Tourism means something different to each of us individually – a regular family trip to the South of France, a year spent traversing the South American continent, or jetting off to a new European city whenever you get the chance. But on a global scale, it means a great deal, representing 10% of the world’s GDP and 1 in 10 jobs worldwide. And today, September 27, is the designated World Tourism Day – which, since its inaugural year in 1980, has been a day to raise awareness of the great role tourism plays within the international community, and to celebrate the growing positive impact it has on social, cultural, political and economic values across the globe.
Travel these days seems to be dominated by visual experiences, whether we’re describing the colours of that all-too perfect sunset on our last night in paradise, reminiscing about golden beaches and clear oceans, or throwing it back to a recent getaway with a well-framed Instagram photo. And rightfully so, because for the majority of us, encountering new sights and awe-inspiring scenery is a large part of why we travel. But that’s neglecting an important piece of our experience – the sound. Especially for this occasion, we’re putting our blindfolds on and paying sole attention to our sense of sound as we explore some of the most sonically-unique destinations you can find on the map.
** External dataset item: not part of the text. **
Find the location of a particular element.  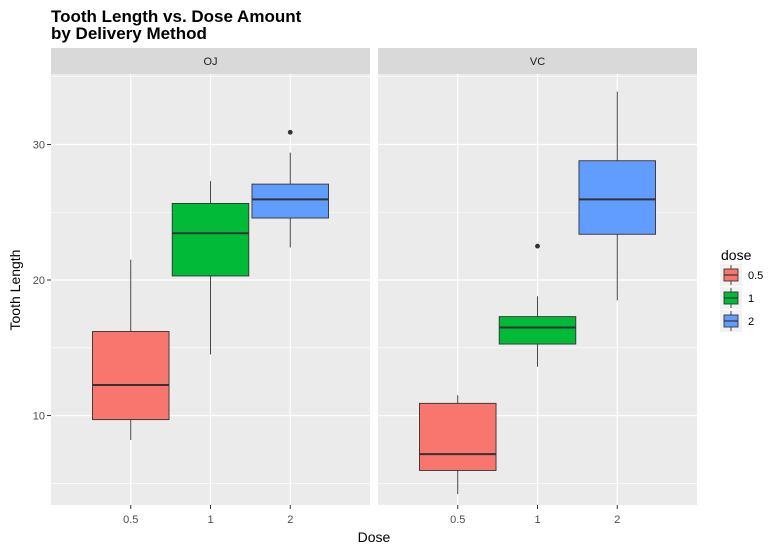

box-vc-dose-0.5 is located at coordinates (458, 445). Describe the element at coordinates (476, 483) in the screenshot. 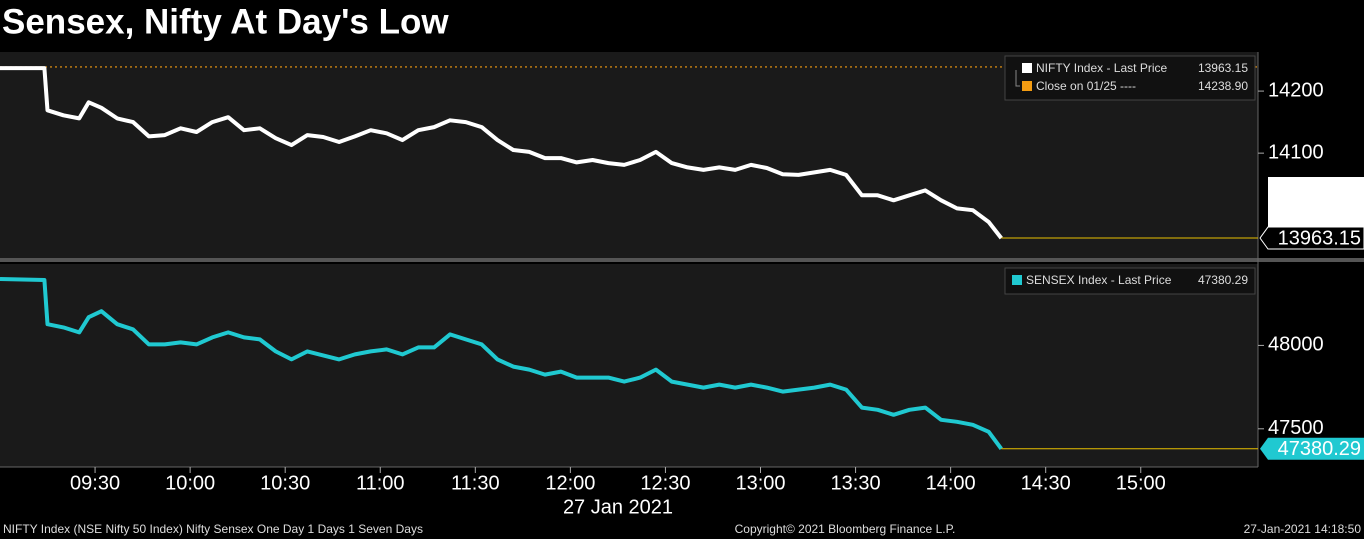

Kelso Dunes, Mojave Desert, California
The Kelso Dune Field is home to what’s known locally as the singing sands – something that has to be heard to be believed. When the winds at its driest, and human interaction causes the sand to shift, this sonic wonder of the world comes to life and produces an eerily deep drone that would wouldn’t sound out of place in a Hans Zimmer soundtrack.
Temple of Kukulcan, Chichen Itza, Mexico
Stand at the foot of this Mayan-built pyramid and clap your hands. What will happen next is astonishing. This structure doesn’t simply echo your clap, it replies with a sound that replicates birdsong, and emits a quick chorus of chirps. But according to many experts, this is no accident. The echo replicates the call of the sacred quetzal bird, making it an acoustic, architectural masterpiece.
Võru County Forest, Estonia
It’s the peace and quiet that draws people out of cities and into forests. But that doesn’t mean they’re seeking silence – it’s actually the opposite. When we retreat into these areas, it’s so we can return to those natural sounds and the stillness they bring. And in Estonia’s Pähni Nature Centre, you’ll find a unique installation designed to accentuate that phenomenon. Hikers can take a break, rest their feet and clear their minds with the calming sounds of the forest surrounding them.
These are just three of our favourite sonic tourist destinations, and there are countless more just waiting to be heard around the world. They prove that while sightseeing will likely always dominate our reasons for travel and exploration, there is a lot to be said for experiences that satisfy our ears rather than our eyes. And sometimes those experiences are more unique and exhilarating than any photo album could be.